Me apropié de ella para construirme otro mito que, en cierto modo, sigue perdurando en la memoria. No es fácil extirpar este tipo de mitos y ni siquiera creo que sea aconsejable. Es muy probable que los mitos de la memoria, aquellos que cada uno ha ido conformando en una etapa decisiva de su vida, actúen en nosotros al igual que los mitos de las distintas tradiciones históricas: como referentes y como espejismos, como identidades y como sueños. Pero si los mitos colectivos pueden ser descifrados y revocados por saludables interpretaciones críticas, los mitos de la memoria individuales están tan incrustados en los fondos de nuestra conciencia que nunca lograremos arrancarlos, por más que la razón o la edad parezcan alejarnos de ellos.
Tampoco hace falta hacerlo si queremos conservar el ancla que nos une a ese momento iniciático en que el niño es arrastrado a contemplarse, en el futuro, como hombre. Cada uno tiene, desde luego, una galería personal e intraspasable de esos mitos de la memoria que seguramente dejan de brotar con el pleno acceso a la madurez.

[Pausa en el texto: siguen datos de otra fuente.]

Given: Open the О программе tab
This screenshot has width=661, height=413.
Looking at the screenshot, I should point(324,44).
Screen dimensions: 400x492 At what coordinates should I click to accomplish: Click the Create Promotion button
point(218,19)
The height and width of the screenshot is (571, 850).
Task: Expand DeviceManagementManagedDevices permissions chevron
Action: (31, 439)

En mi caso, Cassius Clay -más que Muhammad Ali- se coló, acaso el último, en la galería. Allí ya estaban, revueltos en la espontaneidad del mito -¿quién pone orden en el placer de la memoria?-, Lawrence de Arabia cruzando el desierto hacia Akaba, Edmund Hillary alcanzando la cumbre del Everest o Yuri Gagarin volando hacia el espacio y deleitándose, el pionero, con el horizonte curvado de la Tierra.
Y, por supuesto, el recientemente fallecido Thor Heyerdahl, cuya aventura en la Kon-Tiki era, además, envuelto en una reluciente sobrecubierta amarilla, mi primer libro.